The scenario I am curious of is that if you have a file system set up and it has one server as the primary metadata server. If that server has a problem then how do we fail over to the secondary metadata server with no loss of data to the end users. We do SAMFSDUMPS nightly and we move that to another server so that we have the extra copies. I know that you can run the SAMFSRESTORE and point it to that file from the dump and it will basically add the pointers to the data to the new metadata server on a different file system. My biggest question would be can you have an active/passive connection between two metadata servers or do you just take the dump and restore it to another file system?
From Tim Whalen
In order to have any automated fail over Sun Cluster 3.2 must be installed with SAM-QFS 4.6 (current patch).

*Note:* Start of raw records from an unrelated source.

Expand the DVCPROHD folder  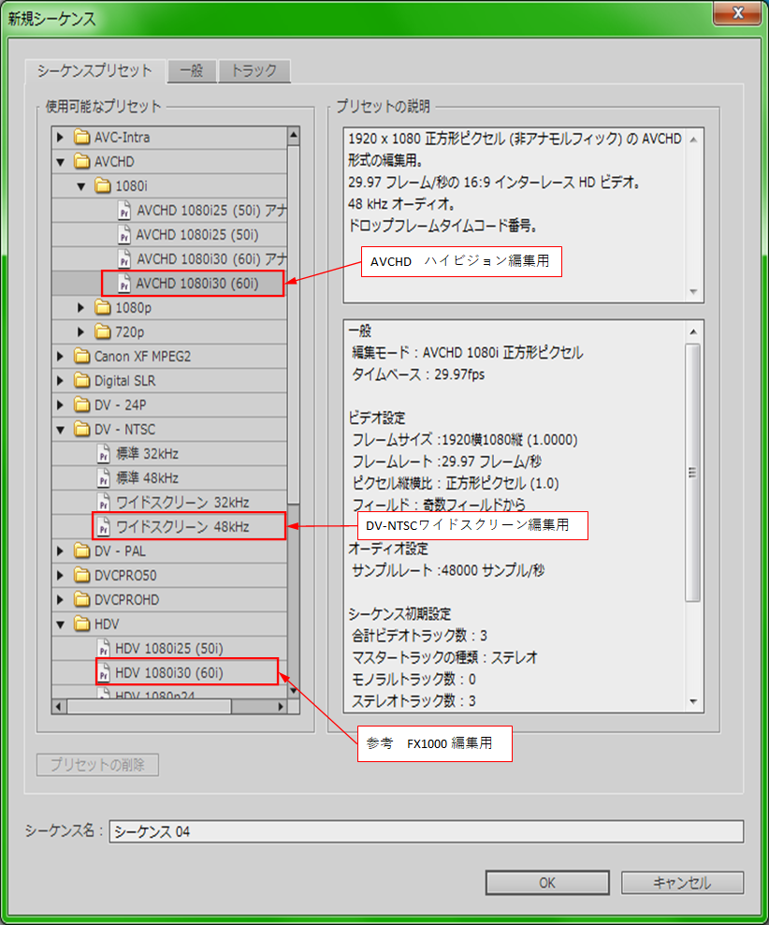pyautogui.click(x=59, y=598)
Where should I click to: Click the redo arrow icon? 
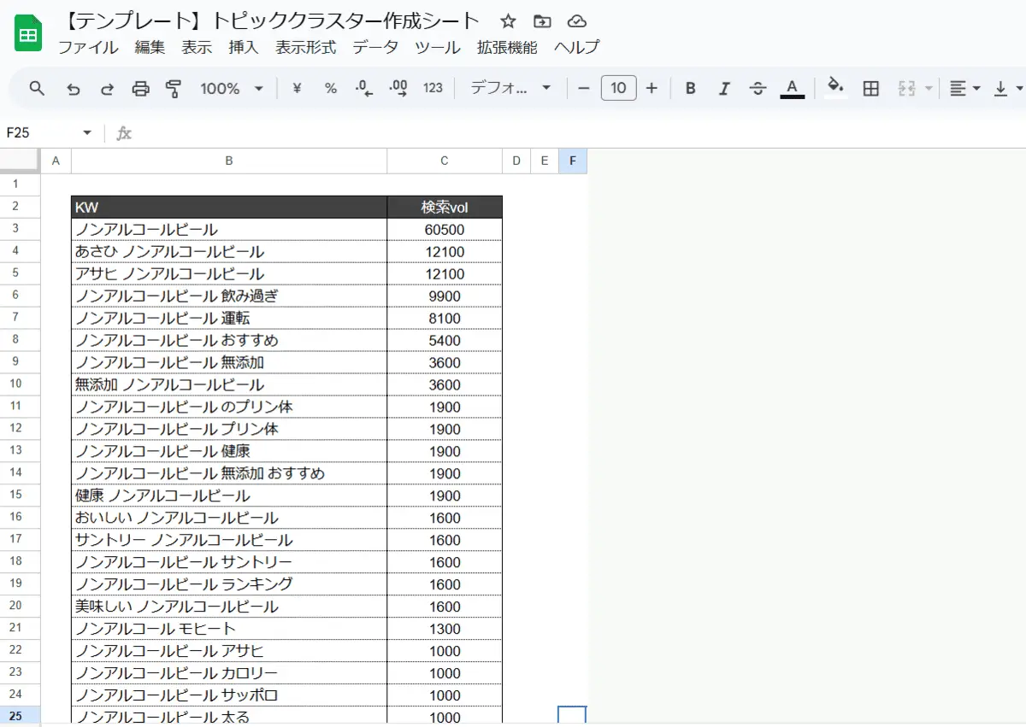[107, 89]
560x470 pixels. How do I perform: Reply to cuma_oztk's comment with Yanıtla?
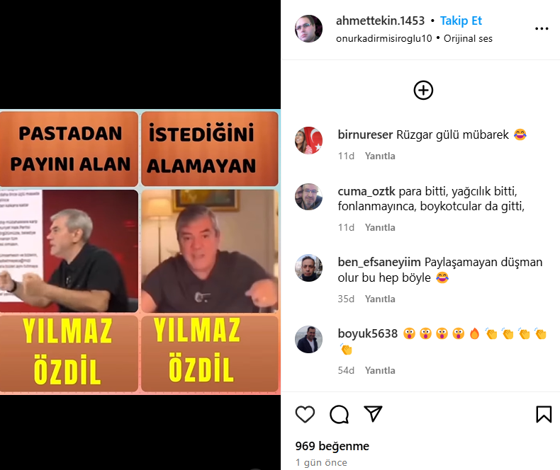[380, 227]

A manual fail over process can be used, but the guidelines are very strict. The primary system needs to come down first, and then the secondary system (passive) needs to be brought up. Other environment specific issues need to be taken into consideration for this manual fail over process.
From Mike Selway
Reflecting on some of your points/concerns... when you set up a Shared SAM-QFS system (as implied by the fact that you referred to one server as the MDS), setting up active/passive is a safe way to ensure a fail-over strategy. In this architecture, there are fewer things to worry about in the fail-over, and the likelihood of "split brain" can be procedurally managed more simply. Sun Cluster can be used as Tim says to automate the process of fail-over from one MDS to the other designated possible MDS, but Sun Cluster brings with it its own overhead and management requirements/complexities.
If your overall Shared SAM-QFS environment is very straight forward, you can follow the manual on how the fail-over will occur, culminating in the SAMSHAREFS command being used to shift management from Server 1 to Server 2. The number/types of clients are not so much a concern as they will generally not "know" who the MDS really is; just an address to somewhere. So when it changes, the clients pick up on that, and continue on. The largest concern of fail-over is the termination of active leases. These are given out for read, write, and append actions to specific clients/app's doing something to a specific file. A controlled fail-over is ideal as the leases will be allowed to complete/expire until none are left. This in a sense assures no data loss in the turnover. Catastrophic failure is a different problem, and as with any catastrophe, it will be necessary normally to "see" what has or has not completed at the time of failure in order to understand what needs to be redone. Partial file creates are usually the issue, although in progress updates can be more a problem. Going into all the what if's is more than we want in this mail, but there are seasoned customers out there who can offer insights.
As for the SAMFSDUMPS, these are your snaps of the state of the file system, and doing them nightly gives you effectively a daily restore point. If you find that they don't take long to complete, you might look at increasing the frequency to hourly or something. SAMFSRESTORE normally is used to fully recover the file system. More surgical approaches can be taken if you do more surgical SAMFSDUMPS, but that too is another email. But generally speaking, in the event of server fail-over, you don't need to do a SAMFSRESTORE. You haven't lost the file system, just the server managing it.